I had someone come into my office and share that they wanted to become a priest.

This will be the fourth time that as rector I have responded to such a conversation by pulling together a formal discernment group. They will meet over nine months and at that time together with the “asprirant (is that really a word?)” they will come to our vestry if they believe the person is called to the priesthood.

Sitting on the State of the Church Committee for the House of Deputies I see the numbers on the trends in our church and the only growth statistic we have is our number of priests. Our domestic membership numbers have dropped from 2,284,233 in 2003 to 2,006,343 in 2009, a 12% drop. Even if we kept every Episcopalian in the church today, we will lose 19,000 members a year just in the difference between Episcopal births and deaths. More priests? Really?

Really.

Just under 50% of all Episcopal clergy are 55 years old or older.

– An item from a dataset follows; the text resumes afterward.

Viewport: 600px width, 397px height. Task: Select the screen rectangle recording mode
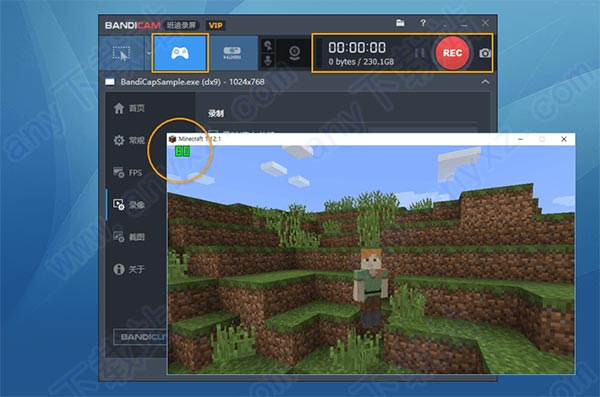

Of course 53% of our general membership is over 50 but you need the priests for the church to come, not the one we happen to be living in.

So we need new priests. And young ones. Good ones. Healthy ones.

Is this how it works now? Do we say what we want for a priest or does God call priests?

It used to be a person’s call to the priesthood was between them and God with the church as a screening committee. In our evolving understanding as evidenced in the new ministry canons, today the community calls us all, some to our baptismal ministry and then some to be priests, some deacons, and some bishops. Each order is a further separation from the freest form of call that is ours in baptism. More limitations, more restrictions, more accountability to the institution instead of an unmediated relationship with God. It can be brutal.

But we need good people to take these vows with all their institutional responsibilities.

And we need them to be what the church needs because the investment that the individual and the church make in forming someone into a priest is an extensive, expensive process.

We will see how this fourth discernment group in four years goes in our community. We need priests but do we need this priest? I hope our community offers our church what it needs for tomorrow.

The first three processes? One person is a postulant to become a deacon and the other two discerned in community that their call is to serve as lay people.